Element lookup listing
===
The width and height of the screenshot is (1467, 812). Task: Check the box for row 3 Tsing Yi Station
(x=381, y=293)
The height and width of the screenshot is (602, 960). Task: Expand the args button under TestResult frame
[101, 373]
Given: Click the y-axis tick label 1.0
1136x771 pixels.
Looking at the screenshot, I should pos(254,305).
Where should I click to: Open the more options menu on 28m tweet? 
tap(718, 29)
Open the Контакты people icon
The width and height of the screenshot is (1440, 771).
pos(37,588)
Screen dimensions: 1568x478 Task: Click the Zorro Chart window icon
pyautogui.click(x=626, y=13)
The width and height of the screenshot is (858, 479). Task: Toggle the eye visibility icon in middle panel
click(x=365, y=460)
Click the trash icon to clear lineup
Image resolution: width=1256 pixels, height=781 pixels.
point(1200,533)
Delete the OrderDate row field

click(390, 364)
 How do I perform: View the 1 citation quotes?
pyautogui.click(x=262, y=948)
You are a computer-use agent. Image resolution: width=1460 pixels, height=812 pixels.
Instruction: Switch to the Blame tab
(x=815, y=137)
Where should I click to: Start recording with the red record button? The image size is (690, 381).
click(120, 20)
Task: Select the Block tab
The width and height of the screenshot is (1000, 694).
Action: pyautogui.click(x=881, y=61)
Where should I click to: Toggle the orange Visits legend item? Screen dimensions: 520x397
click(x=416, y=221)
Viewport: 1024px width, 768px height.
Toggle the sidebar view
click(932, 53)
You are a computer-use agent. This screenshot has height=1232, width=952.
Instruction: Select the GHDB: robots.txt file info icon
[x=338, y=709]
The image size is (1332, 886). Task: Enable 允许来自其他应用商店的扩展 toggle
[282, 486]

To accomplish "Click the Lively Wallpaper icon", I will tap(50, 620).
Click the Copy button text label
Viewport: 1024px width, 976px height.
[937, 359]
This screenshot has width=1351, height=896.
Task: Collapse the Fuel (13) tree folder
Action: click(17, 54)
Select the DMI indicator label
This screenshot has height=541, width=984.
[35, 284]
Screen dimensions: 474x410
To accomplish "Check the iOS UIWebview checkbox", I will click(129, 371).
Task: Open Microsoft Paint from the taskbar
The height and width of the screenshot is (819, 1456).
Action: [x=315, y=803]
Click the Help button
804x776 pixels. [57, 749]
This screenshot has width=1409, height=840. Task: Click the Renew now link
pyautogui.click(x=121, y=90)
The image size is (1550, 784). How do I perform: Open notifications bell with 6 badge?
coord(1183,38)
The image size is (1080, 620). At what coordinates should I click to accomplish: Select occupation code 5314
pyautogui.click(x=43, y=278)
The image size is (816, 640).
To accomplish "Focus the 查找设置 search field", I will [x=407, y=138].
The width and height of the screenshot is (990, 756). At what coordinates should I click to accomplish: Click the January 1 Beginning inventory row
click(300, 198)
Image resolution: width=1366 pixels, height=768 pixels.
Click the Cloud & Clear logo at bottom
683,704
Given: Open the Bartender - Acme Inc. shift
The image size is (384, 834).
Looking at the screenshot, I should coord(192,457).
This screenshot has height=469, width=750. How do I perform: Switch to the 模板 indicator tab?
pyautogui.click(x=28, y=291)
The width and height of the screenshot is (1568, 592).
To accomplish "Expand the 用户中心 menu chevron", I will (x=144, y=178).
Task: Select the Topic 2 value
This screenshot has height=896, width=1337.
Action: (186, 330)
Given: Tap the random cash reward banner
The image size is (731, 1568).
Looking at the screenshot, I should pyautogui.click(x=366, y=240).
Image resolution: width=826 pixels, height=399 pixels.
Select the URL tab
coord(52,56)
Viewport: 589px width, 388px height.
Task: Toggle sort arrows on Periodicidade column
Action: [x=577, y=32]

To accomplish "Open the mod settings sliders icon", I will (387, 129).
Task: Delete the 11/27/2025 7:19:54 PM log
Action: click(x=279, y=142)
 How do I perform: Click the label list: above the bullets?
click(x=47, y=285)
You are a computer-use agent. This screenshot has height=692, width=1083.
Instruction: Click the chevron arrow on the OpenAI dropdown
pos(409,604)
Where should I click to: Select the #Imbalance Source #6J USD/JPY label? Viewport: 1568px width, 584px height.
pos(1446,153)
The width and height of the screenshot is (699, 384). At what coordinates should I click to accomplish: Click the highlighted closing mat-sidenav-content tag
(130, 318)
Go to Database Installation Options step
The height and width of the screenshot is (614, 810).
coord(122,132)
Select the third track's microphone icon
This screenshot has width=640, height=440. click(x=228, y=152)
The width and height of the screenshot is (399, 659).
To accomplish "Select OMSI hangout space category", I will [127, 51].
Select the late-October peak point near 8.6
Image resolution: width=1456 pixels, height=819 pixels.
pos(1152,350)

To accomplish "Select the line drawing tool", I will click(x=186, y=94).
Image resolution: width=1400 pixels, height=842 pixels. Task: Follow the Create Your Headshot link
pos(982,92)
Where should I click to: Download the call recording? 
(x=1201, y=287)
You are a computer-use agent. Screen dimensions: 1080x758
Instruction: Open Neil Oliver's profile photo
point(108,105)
===
**TASK TO CARRY OUT**
Retype the entire listing above line for line, changing nothing.

**REPLY TO THE EXERCISE**
The width and height of the screenshot is (1467, 812). Task: Check the box for row 3 Tsing Yi Station
(x=381, y=293)
The height and width of the screenshot is (602, 960). Task: Expand the args button under TestResult frame
[101, 373]
Given: Click the y-axis tick label 1.0
1136x771 pixels.
Looking at the screenshot, I should pos(254,305).
Where should I click to: Open the more options menu on 28m tweet? 
tap(718, 29)
Open the Контакты people icon
The width and height of the screenshot is (1440, 771).
pos(37,588)
Screen dimensions: 1568x478 Task: Click the Zorro Chart window icon
pyautogui.click(x=626, y=13)
The width and height of the screenshot is (858, 479). Task: Toggle the eye visibility icon in middle panel
click(x=365, y=460)
Click the trash icon to clear lineup
Image resolution: width=1256 pixels, height=781 pixels.
point(1200,533)
Delete the OrderDate row field

click(390, 364)
 How do I perform: View the 1 citation quotes?
pyautogui.click(x=262, y=948)
You are a computer-use agent. Image resolution: width=1460 pixels, height=812 pixels.
Instruction: Switch to the Blame tab
(x=815, y=137)
Where should I click to: Start recording with the red record button? The image size is (690, 381).
click(120, 20)
Task: Select the Block tab
The width and height of the screenshot is (1000, 694).
Action: pyautogui.click(x=881, y=61)
Where should I click to: Toggle the orange Visits legend item? Screen dimensions: 520x397
click(x=416, y=221)
Viewport: 1024px width, 768px height.
Toggle the sidebar view
click(932, 53)
You are a computer-use agent. This screenshot has height=1232, width=952.
Instruction: Select the GHDB: robots.txt file info icon
[x=338, y=709]
The image size is (1332, 886). Task: Enable 允许来自其他应用商店的扩展 toggle
[282, 486]

To accomplish "Click the Lively Wallpaper icon", I will tap(50, 620).
Click the Copy button text label
Viewport: 1024px width, 976px height.
[937, 359]
This screenshot has width=1351, height=896.
Task: Collapse the Fuel (13) tree folder
Action: click(17, 54)
Select the DMI indicator label
This screenshot has height=541, width=984.
[35, 284]
Screen dimensions: 474x410
To accomplish "Check the iOS UIWebview checkbox", I will click(129, 371).
Task: Open Microsoft Paint from the taskbar
The height and width of the screenshot is (819, 1456).
Action: [x=315, y=803]
Click the Help button
804x776 pixels. [57, 749]
This screenshot has width=1409, height=840. Task: Click the Renew now link
pyautogui.click(x=121, y=90)
The image size is (1550, 784). How do I perform: Open notifications bell with 6 badge?
coord(1183,38)
The image size is (1080, 620). At what coordinates should I click to accomplish: Select occupation code 5314
pyautogui.click(x=43, y=278)
The image size is (816, 640).
To accomplish "Focus the 查找设置 search field", I will [x=407, y=138].
The width and height of the screenshot is (990, 756). At what coordinates should I click to accomplish: Click the January 1 Beginning inventory row
click(300, 198)
Image resolution: width=1366 pixels, height=768 pixels.
Click the Cloud & Clear logo at bottom
683,704
Given: Open the Bartender - Acme Inc. shift
The image size is (384, 834).
Looking at the screenshot, I should coord(192,457).
This screenshot has height=469, width=750. How do I perform: Switch to the 模板 indicator tab?
pyautogui.click(x=28, y=291)
The width and height of the screenshot is (1568, 592).
To accomplish "Expand the 用户中心 menu chevron", I will (x=144, y=178).
Task: Select the Topic 2 value
This screenshot has height=896, width=1337.
Action: (186, 330)
Given: Tap the random cash reward banner
The image size is (731, 1568).
Looking at the screenshot, I should pyautogui.click(x=366, y=240).
Image resolution: width=826 pixels, height=399 pixels.
Select the URL tab
coord(52,56)
Viewport: 589px width, 388px height.
Task: Toggle sort arrows on Periodicidade column
Action: [x=577, y=32]

To accomplish "Open the mod settings sliders icon", I will (387, 129).
Task: Delete the 11/27/2025 7:19:54 PM log
Action: click(x=279, y=142)
 How do I perform: Click the label list: above the bullets?
click(x=47, y=285)
You are a computer-use agent. This screenshot has height=692, width=1083.
Instruction: Click the chevron arrow on the OpenAI dropdown
pos(409,604)
Where should I click to: Select the #Imbalance Source #6J USD/JPY label? Viewport: 1568px width, 584px height.
pos(1446,153)
The width and height of the screenshot is (699, 384). At what coordinates should I click to accomplish: Click the highlighted closing mat-sidenav-content tag
(130, 318)
Go to Database Installation Options step
The height and width of the screenshot is (614, 810).
coord(122,132)
Select the third track's microphone icon
This screenshot has width=640, height=440. click(x=228, y=152)
The width and height of the screenshot is (399, 659).
To accomplish "Select OMSI hangout space category", I will [127, 51].
Select the late-October peak point near 8.6
Image resolution: width=1456 pixels, height=819 pixels.
pos(1152,350)

To accomplish "Select the line drawing tool", I will click(x=186, y=94).
Image resolution: width=1400 pixels, height=842 pixels. Task: Follow the Create Your Headshot link
pos(982,92)
Where should I click to: Download the call recording? 
(x=1201, y=287)
You are a computer-use agent. Screen dimensions: 1080x758
Instruction: Open Neil Oliver's profile photo
point(108,105)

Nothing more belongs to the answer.